Exercise prompt = Repeat the records exactly. Every line must match.

══════════

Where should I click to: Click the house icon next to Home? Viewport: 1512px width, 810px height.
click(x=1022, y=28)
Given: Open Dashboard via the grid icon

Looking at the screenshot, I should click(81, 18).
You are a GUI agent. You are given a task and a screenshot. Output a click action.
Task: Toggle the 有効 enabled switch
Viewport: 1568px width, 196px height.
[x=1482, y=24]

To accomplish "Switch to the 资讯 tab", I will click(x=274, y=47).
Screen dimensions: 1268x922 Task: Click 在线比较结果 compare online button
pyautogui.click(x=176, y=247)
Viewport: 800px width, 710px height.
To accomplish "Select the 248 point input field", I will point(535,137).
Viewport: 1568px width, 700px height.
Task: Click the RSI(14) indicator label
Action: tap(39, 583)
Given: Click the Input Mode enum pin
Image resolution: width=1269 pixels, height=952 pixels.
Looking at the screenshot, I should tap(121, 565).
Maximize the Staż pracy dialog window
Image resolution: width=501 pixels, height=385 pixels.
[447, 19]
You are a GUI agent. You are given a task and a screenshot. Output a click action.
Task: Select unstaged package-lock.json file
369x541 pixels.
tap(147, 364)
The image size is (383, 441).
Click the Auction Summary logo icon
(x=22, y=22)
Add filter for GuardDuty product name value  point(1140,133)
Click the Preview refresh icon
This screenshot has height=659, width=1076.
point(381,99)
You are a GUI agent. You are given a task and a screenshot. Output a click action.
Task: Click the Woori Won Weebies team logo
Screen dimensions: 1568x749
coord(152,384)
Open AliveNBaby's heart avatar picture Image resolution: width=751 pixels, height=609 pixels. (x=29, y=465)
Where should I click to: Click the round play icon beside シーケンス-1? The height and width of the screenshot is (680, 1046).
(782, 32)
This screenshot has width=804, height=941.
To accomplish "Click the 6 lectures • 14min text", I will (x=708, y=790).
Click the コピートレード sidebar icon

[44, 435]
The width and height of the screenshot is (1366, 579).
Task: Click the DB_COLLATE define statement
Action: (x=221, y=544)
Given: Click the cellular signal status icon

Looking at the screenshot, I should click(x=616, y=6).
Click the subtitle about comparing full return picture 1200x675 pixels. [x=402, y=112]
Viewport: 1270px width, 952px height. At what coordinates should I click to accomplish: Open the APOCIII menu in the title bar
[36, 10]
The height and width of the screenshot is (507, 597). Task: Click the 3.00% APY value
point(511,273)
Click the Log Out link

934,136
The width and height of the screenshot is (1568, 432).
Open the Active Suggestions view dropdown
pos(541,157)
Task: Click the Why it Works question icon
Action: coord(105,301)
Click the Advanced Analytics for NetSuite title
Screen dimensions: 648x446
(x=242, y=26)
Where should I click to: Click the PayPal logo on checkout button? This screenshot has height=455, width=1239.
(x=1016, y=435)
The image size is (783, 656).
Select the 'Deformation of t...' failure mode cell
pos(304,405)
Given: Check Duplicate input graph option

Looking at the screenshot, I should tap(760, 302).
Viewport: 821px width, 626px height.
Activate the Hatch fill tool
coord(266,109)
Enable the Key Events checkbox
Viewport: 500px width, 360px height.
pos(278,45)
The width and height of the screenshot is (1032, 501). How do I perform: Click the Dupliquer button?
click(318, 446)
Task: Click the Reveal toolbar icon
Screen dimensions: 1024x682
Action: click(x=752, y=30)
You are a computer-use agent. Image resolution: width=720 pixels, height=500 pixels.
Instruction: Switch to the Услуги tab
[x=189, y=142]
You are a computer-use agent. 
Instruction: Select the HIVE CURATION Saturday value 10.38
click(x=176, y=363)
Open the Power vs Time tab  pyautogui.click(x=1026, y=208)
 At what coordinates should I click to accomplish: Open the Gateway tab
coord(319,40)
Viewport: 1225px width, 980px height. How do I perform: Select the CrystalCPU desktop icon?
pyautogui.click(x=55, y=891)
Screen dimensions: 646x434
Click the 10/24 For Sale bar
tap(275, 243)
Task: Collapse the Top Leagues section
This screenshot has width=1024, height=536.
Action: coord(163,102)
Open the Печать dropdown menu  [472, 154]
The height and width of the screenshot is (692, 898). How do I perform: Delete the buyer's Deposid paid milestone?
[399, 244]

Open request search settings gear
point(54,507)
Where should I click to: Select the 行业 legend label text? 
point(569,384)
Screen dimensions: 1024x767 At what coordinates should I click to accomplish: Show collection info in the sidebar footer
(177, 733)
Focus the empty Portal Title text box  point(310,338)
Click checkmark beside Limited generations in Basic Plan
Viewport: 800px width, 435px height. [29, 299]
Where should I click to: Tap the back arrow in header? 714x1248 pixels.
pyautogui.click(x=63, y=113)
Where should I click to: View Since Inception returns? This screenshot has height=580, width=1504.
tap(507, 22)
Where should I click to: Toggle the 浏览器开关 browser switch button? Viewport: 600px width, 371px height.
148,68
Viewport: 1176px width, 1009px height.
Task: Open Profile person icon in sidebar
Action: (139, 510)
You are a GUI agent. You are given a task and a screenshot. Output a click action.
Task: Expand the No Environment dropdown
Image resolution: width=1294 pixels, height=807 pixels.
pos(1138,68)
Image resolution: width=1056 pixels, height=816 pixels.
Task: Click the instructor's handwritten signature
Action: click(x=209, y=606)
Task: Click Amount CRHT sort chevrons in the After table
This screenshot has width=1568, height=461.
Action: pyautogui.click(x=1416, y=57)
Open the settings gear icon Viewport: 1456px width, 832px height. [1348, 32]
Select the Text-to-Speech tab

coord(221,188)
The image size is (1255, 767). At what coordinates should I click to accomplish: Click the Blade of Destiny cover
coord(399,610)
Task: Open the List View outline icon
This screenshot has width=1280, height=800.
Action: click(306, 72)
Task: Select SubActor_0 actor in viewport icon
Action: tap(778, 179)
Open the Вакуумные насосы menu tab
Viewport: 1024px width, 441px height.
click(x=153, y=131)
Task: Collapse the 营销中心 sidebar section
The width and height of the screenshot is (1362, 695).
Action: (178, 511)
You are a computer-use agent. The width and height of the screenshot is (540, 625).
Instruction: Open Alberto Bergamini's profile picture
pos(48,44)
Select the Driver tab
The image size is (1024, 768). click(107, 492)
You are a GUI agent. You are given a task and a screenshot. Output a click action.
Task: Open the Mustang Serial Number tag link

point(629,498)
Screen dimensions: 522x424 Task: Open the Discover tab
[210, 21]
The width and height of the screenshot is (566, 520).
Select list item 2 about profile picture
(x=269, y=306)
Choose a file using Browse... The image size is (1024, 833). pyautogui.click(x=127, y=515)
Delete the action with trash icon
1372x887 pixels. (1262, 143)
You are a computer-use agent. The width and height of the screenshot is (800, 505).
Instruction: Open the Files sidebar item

══════════

Task solution =
Where should I click to: Click the house icon next to Home? Viewport: 1512px width, 810px height.
click(x=1022, y=28)
Given: Open Dashboard via the grid icon

Looking at the screenshot, I should click(81, 18).
You are a GUI agent. You are given a task and a screenshot. Output a click action.
Task: Toggle the 有効 enabled switch
Viewport: 1568px width, 196px height.
[x=1482, y=24]

To accomplish "Switch to the 资讯 tab", I will click(x=274, y=47).
Screen dimensions: 1268x922 Task: Click 在线比较结果 compare online button
pyautogui.click(x=176, y=247)
Viewport: 800px width, 710px height.
To accomplish "Select the 248 point input field", I will point(535,137).
Viewport: 1568px width, 700px height.
Task: Click the RSI(14) indicator label
Action: tap(39, 583)
Given: Click the Input Mode enum pin
Image resolution: width=1269 pixels, height=952 pixels.
Looking at the screenshot, I should tap(121, 565).
Maximize the Staż pracy dialog window
Image resolution: width=501 pixels, height=385 pixels.
[447, 19]
You are a GUI agent. You are given a task and a screenshot. Output a click action.
Task: Select unstaged package-lock.json file
369x541 pixels.
tap(147, 364)
The image size is (383, 441).
Click the Auction Summary logo icon
(x=22, y=22)
Add filter for GuardDuty product name value  point(1140,133)
Click the Preview refresh icon
This screenshot has height=659, width=1076.
point(381,99)
You are a GUI agent. You are given a task and a screenshot. Output a click action.
Task: Click the Woori Won Weebies team logo
Screen dimensions: 1568x749
coord(152,384)
Open AliveNBaby's heart avatar picture Image resolution: width=751 pixels, height=609 pixels. (x=29, y=465)
Where should I click to: Click the round play icon beside シーケンス-1? The height and width of the screenshot is (680, 1046).
(782, 32)
This screenshot has width=804, height=941.
To accomplish "Click the 6 lectures • 14min text", I will (x=708, y=790).
Click the コピートレード sidebar icon

[44, 435]
The width and height of the screenshot is (1366, 579).
Task: Click the DB_COLLATE define statement
Action: (x=221, y=544)
Given: Click the cellular signal status icon

Looking at the screenshot, I should click(x=616, y=6).
Click the subtitle about comparing full return picture 1200x675 pixels. [x=402, y=112]
Viewport: 1270px width, 952px height. At what coordinates should I click to accomplish: Open the APOCIII menu in the title bar
[36, 10]
The height and width of the screenshot is (507, 597). Task: Click the 3.00% APY value
point(511,273)
Click the Log Out link

934,136
The width and height of the screenshot is (1568, 432).
Open the Active Suggestions view dropdown
pos(541,157)
Task: Click the Why it Works question icon
Action: coord(105,301)
Click the Advanced Analytics for NetSuite title
Screen dimensions: 648x446
(x=242, y=26)
Where should I click to: Click the PayPal logo on checkout button? This screenshot has height=455, width=1239.
(x=1016, y=435)
The image size is (783, 656).
Select the 'Deformation of t...' failure mode cell
pos(304,405)
Given: Check Duplicate input graph option

Looking at the screenshot, I should tap(760, 302).
Viewport: 821px width, 626px height.
Activate the Hatch fill tool
coord(266,109)
Enable the Key Events checkbox
Viewport: 500px width, 360px height.
pos(278,45)
The width and height of the screenshot is (1032, 501). How do I perform: Click the Dupliquer button?
click(318, 446)
Task: Click the Reveal toolbar icon
Screen dimensions: 1024x682
Action: click(x=752, y=30)
You are a computer-use agent. Image resolution: width=720 pixels, height=500 pixels.
Instruction: Switch to the Услуги tab
[x=189, y=142]
You are a computer-use agent. 
Instruction: Select the HIVE CURATION Saturday value 10.38
click(x=176, y=363)
Open the Power vs Time tab  pyautogui.click(x=1026, y=208)
 At what coordinates should I click to accomplish: Open the Gateway tab
coord(319,40)
Viewport: 1225px width, 980px height. How do I perform: Select the CrystalCPU desktop icon?
pyautogui.click(x=55, y=891)
Screen dimensions: 646x434
Click the 10/24 For Sale bar
tap(275, 243)
Task: Collapse the Top Leagues section
This screenshot has width=1024, height=536.
Action: coord(163,102)
Open the Печать dropdown menu  [472, 154]
The height and width of the screenshot is (692, 898). How do I perform: Delete the buyer's Deposid paid milestone?
[399, 244]

Open request search settings gear
point(54,507)
Where should I click to: Select the 行业 legend label text? 
point(569,384)
Screen dimensions: 1024x767 At what coordinates should I click to accomplish: Show collection info in the sidebar footer
(177, 733)
Focus the empty Portal Title text box  point(310,338)
Click checkmark beside Limited generations in Basic Plan
Viewport: 800px width, 435px height. [29, 299]
Where should I click to: Tap the back arrow in header? 714x1248 pixels.
pyautogui.click(x=63, y=113)
Where should I click to: View Since Inception returns? This screenshot has height=580, width=1504.
tap(507, 22)
Where should I click to: Toggle the 浏览器开关 browser switch button? Viewport: 600px width, 371px height.
148,68
Viewport: 1176px width, 1009px height.
Task: Open Profile person icon in sidebar
Action: (139, 510)
You are a GUI agent. You are given a task and a screenshot. Output a click action.
Task: Expand the No Environment dropdown
Image resolution: width=1294 pixels, height=807 pixels.
pos(1138,68)
Image resolution: width=1056 pixels, height=816 pixels.
Task: Click the instructor's handwritten signature
Action: click(x=209, y=606)
Task: Click Amount CRHT sort chevrons in the After table
This screenshot has width=1568, height=461.
Action: pyautogui.click(x=1416, y=57)
Open the settings gear icon Viewport: 1456px width, 832px height. [1348, 32]
Select the Text-to-Speech tab

coord(221,188)
The image size is (1255, 767). At what coordinates should I click to accomplish: Click the Blade of Destiny cover
coord(399,610)
Task: Open the List View outline icon
This screenshot has width=1280, height=800.
Action: click(306, 72)
Task: Select SubActor_0 actor in viewport icon
Action: tap(778, 179)
Open the Вакуумные насосы menu tab
Viewport: 1024px width, 441px height.
click(x=153, y=131)
Task: Collapse the 营销中心 sidebar section
The width and height of the screenshot is (1362, 695).
Action: (178, 511)
You are a computer-use agent. The width and height of the screenshot is (540, 625).
Instruction: Open Alberto Bergamini's profile picture
pos(48,44)
Select the Driver tab
The image size is (1024, 768). click(107, 492)
You are a GUI agent. You are given a task and a screenshot. Output a click action.
Task: Open the Mustang Serial Number tag link

point(629,498)
Screen dimensions: 522x424 Task: Open the Discover tab
[210, 21]
The width and height of the screenshot is (566, 520).
Select list item 2 about profile picture
(x=269, y=306)
Choose a file using Browse... The image size is (1024, 833). pyautogui.click(x=127, y=515)
Delete the action with trash icon
1372x887 pixels. (1262, 143)
You are a computer-use agent. The width and height of the screenshot is (800, 505).
Instruction: Open the Files sidebar item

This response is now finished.